En el alma pende un mapa, como una bandera derruida, expuesta a los caprichos del viento. Y esa bandera ondea en exilio y en insilio.
El componente esencial del país, esto es, nuestra vida anímica, ya venía con plomo en el ala desde antaño, desde antes de las fechas patrias. Y ha volado siempre con un ala herida. Mas, a pesar de ello, en millares de recintos familiares nunca se olvidó la concordia, pues los embates de la barbarie se quedaban fuera, nunca hicieron juego con el rescoldo que aviva en las humanas relaciones. En esos recintos se cultivaba la palabra, la memoria viva de los ancestros o el lance vivido ese día en alguna escena callejera, se cultivaba el canto y el compartir de un café.
Es cierto que se desmontó una escena, pero el país ya estaba desmontado, siempre lo ha estado; es como una sala de teatro provisional que se monta y se desmonta cada temporada. Cuando creíamos que el país se enrumbaba, que nacía algo nuevo, un nuevo ser nacido para la concordia y el franco intercambio en los mentideros de cada plaza, ya todos sabíamos que la ponzoña estaba allí, encajada en la nuca como la picada de un tábano, un perenne recordatorio de que el desatino caminaba a nuestro lado, tal y como ha caminado desde el primer día en que pensábamos que se fundaba una comarca.
Tuvimos nuestros buenos momentos luego de la caída de la dictadura de los años 50. Pero los mejores fueron aquellos vividos en los recintos de la familia y de las amistades.
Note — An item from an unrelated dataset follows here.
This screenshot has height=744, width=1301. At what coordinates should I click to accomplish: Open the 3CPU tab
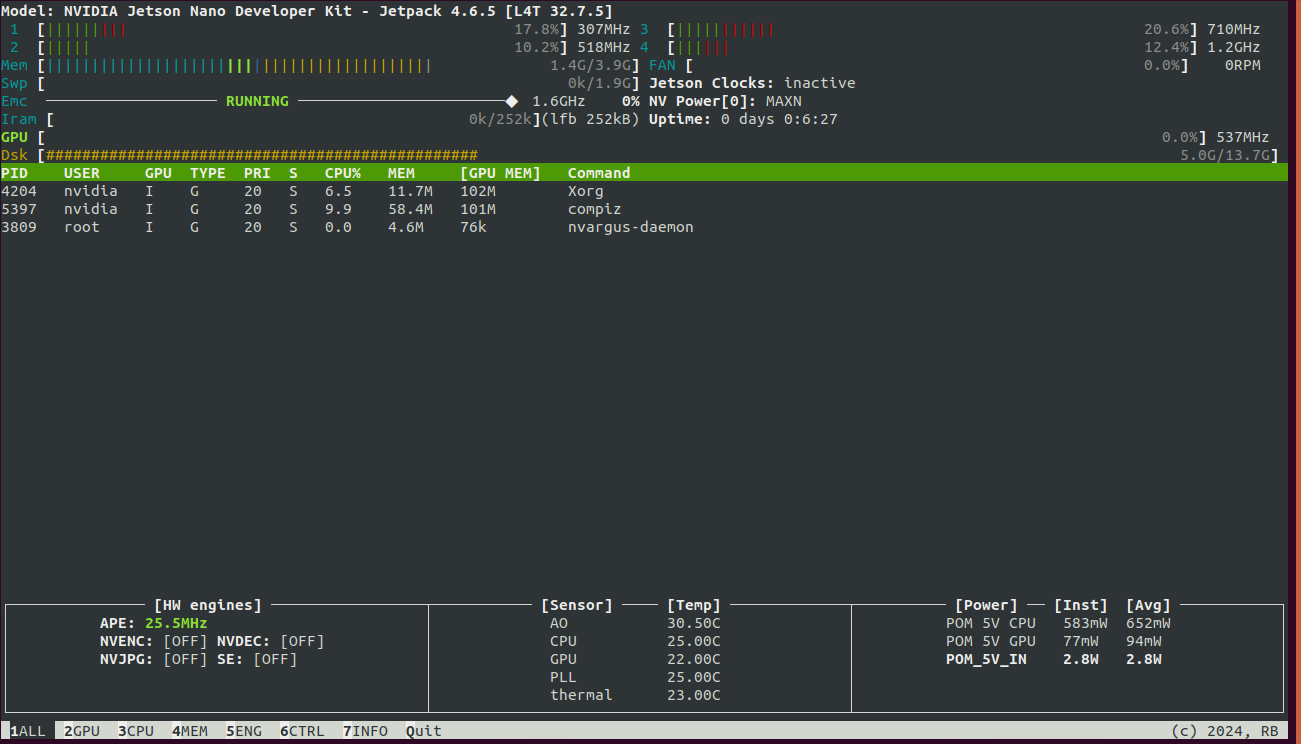coord(136,731)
Fue allí donde se hizo la nación. Y fue allí donde la perdimos. O, por mejor decir, donde volvió a confirmarse la pérdida, volvió a repetirse la historia.
Y un gentío, la mayoría (siempre la mayoría), tuvo que iniciar de nuevo el camino para llegar al país que nos queda, a aquel país que llevamos dentro.
lacl, Anotaciones Android, 13 de diciembre 2024, 7:30 a.m.